O GNV é indicado para profissionais que rodam muitos quilômetros por dia, como taxistas, frotistas, locadoras e motoristas de aplicativo. De acordo com a Fiat, o kit GNV Geração 5 conta com sistema de injeção eletrônica de gás natural que minimiza a perda de potência, pois comuta entre o GNV, a gasolina, etanol ou diesel. O sistema usa o GNV como combustível principal, proporcionando até 60% de economia ao usuário. Ainda de acordo com o fabricante, o kit resulta em redução média de 20% nas emissões de CO² na atmosfera.

Faça as contas

Testamos o Grand Siena com o kit GNV, que traz, no porta-malas, dois cilindros de 7,5m³ cada, de gás, proporcionando uma autonomia média de 200 quilômetros. Com o preço médio do metro cúbico do GNV a R$ 3,32, gastamos R$ 49,80 para abastecer os dois tanques, resultando em R$ 0,25 por quilômetro rodado. Com gasolina no tanque, considerando consumo médio de 11km/l e preço de R$ 5,56 por litro, gasta-se cerca de R$ 100 para rodar 200 quilômetros. Nesse caso, o quilômetro rodado sai a R$ 0,52.

Comparando os gastos com gasolina e GNV, o uso do gás gera uma economia mensal de R$ 804,33 e anual de R$ 9.652. Se a comparação for feita com etanol, com preço médio de R$ 4,09, a economia mensal a favor do GNV é de R$ 877,45 e anual de R$ 10.530. Considerando o adicional de R$ 720 pela predisposição e R$ 4.500 pelo kit, em cerca de seis meses, com a economia que se faz, paga-se o kit completo de GNV.

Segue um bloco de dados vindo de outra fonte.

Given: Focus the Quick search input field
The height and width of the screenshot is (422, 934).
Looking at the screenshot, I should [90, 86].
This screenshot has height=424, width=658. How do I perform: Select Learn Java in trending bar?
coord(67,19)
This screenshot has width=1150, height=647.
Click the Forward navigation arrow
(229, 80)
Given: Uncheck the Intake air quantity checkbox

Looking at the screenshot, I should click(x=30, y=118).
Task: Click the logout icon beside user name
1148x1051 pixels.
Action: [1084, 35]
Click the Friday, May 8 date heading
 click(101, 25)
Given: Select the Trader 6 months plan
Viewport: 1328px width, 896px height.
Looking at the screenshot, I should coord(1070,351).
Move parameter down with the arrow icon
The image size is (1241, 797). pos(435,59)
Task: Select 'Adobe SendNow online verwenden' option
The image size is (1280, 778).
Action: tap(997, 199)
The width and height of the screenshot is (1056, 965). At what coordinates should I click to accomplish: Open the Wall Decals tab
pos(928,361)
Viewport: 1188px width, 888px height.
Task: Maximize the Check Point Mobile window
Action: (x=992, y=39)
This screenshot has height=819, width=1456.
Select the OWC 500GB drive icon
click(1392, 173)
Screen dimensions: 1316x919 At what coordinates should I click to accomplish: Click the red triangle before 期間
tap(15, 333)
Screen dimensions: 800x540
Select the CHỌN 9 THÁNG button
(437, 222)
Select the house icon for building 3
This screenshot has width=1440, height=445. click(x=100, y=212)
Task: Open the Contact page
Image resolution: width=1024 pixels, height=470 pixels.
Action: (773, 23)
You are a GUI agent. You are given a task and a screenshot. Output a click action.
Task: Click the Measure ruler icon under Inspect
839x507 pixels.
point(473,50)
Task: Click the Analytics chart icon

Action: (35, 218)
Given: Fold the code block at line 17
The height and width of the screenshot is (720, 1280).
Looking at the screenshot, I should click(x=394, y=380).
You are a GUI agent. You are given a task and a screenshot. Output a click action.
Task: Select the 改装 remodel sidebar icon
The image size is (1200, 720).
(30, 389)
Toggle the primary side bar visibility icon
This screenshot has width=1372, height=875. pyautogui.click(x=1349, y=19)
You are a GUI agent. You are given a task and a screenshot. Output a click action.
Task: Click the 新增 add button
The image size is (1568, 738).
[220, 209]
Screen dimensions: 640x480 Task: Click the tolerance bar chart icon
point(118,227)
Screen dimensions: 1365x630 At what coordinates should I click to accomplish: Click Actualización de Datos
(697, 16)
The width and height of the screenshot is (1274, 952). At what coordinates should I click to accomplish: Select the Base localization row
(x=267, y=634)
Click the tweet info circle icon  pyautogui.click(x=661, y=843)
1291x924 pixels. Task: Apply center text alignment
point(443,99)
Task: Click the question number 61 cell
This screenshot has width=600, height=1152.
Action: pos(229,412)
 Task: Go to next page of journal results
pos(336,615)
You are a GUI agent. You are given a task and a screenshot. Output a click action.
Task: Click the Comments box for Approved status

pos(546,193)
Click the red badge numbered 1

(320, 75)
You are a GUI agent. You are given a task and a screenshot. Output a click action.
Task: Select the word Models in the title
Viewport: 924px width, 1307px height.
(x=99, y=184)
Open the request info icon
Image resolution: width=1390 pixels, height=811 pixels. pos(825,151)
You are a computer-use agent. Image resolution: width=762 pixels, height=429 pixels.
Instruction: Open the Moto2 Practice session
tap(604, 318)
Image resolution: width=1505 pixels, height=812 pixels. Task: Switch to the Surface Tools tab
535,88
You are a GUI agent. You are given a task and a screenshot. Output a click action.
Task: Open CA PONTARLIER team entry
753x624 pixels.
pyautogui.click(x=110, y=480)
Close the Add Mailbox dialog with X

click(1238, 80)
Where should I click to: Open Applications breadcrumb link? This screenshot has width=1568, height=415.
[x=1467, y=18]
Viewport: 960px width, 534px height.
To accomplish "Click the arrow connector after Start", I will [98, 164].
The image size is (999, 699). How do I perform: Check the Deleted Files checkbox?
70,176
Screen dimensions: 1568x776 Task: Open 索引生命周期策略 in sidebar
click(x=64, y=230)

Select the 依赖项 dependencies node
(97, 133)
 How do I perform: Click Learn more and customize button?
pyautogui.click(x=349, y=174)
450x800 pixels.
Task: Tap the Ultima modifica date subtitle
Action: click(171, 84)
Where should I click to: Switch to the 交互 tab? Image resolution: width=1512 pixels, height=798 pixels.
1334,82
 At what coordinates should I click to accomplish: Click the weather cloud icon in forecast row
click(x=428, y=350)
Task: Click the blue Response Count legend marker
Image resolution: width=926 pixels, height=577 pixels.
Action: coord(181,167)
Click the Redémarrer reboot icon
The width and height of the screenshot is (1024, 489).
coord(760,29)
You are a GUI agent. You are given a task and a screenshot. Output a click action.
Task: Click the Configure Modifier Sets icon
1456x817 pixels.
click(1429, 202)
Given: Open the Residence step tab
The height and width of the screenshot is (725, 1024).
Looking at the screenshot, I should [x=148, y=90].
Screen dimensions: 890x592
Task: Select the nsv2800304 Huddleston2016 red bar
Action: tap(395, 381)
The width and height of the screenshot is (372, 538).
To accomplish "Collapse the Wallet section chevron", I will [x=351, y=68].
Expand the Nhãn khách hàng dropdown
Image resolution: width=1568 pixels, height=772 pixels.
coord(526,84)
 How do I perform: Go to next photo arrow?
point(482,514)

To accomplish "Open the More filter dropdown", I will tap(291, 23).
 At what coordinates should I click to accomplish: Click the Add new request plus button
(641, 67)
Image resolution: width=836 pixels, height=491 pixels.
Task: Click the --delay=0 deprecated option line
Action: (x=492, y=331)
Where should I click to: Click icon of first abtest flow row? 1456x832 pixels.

O Grand Siena traz no console a chave comutadora que permite ativar ou desativar o uso de GNV. A Fiat garante que o gás não compromete o desempenho do sedã, mas, na prática, não foi bem isso que constatamos. O motor 1.4 já tem o desempenho limitado, contudo, melhora um pouco quando se abastece com etanol. Usando o GNV, o desempenho cai bastante, principalmente em subidas, onde é preciso trocar de marchas constantemente. O sistema apresentou, em alguns momentos, falha de funcionamento com o gás natural, “engasgando” em baixas rotações.

O câmbio manual de cinco marchas tem relações mais curtas, que ajuda um pouco a minimizar o problema do desempenho, mas os engates não são muito precisos e o curso da alavanca é longo. A direção tem assistência hidráulica, com boas cargas em manobras e velocidades elevadas. As suspensões garantem equilíbrio entre estabilidade e conforto de marcha, e os freios atuaram de forma eficiente, apesar do peso extra dos cilindros no porta-malas, que perde boa parte do espaço.

Alguns estados concedem descontos ou isenção no IPVA para carros com o kit GNV. Não se pode esquecer que é preciso fazer vistoria a cada seis meses no kit GNV, o que gera custo. E vale lembrar, ainda, a pequena disponibilidade de postos com GNV. Portanto, apesar da economia gerada com o kit GNV, é preciso fazer contas para verificar se vale mesmo a pena investir no uso de gás natural.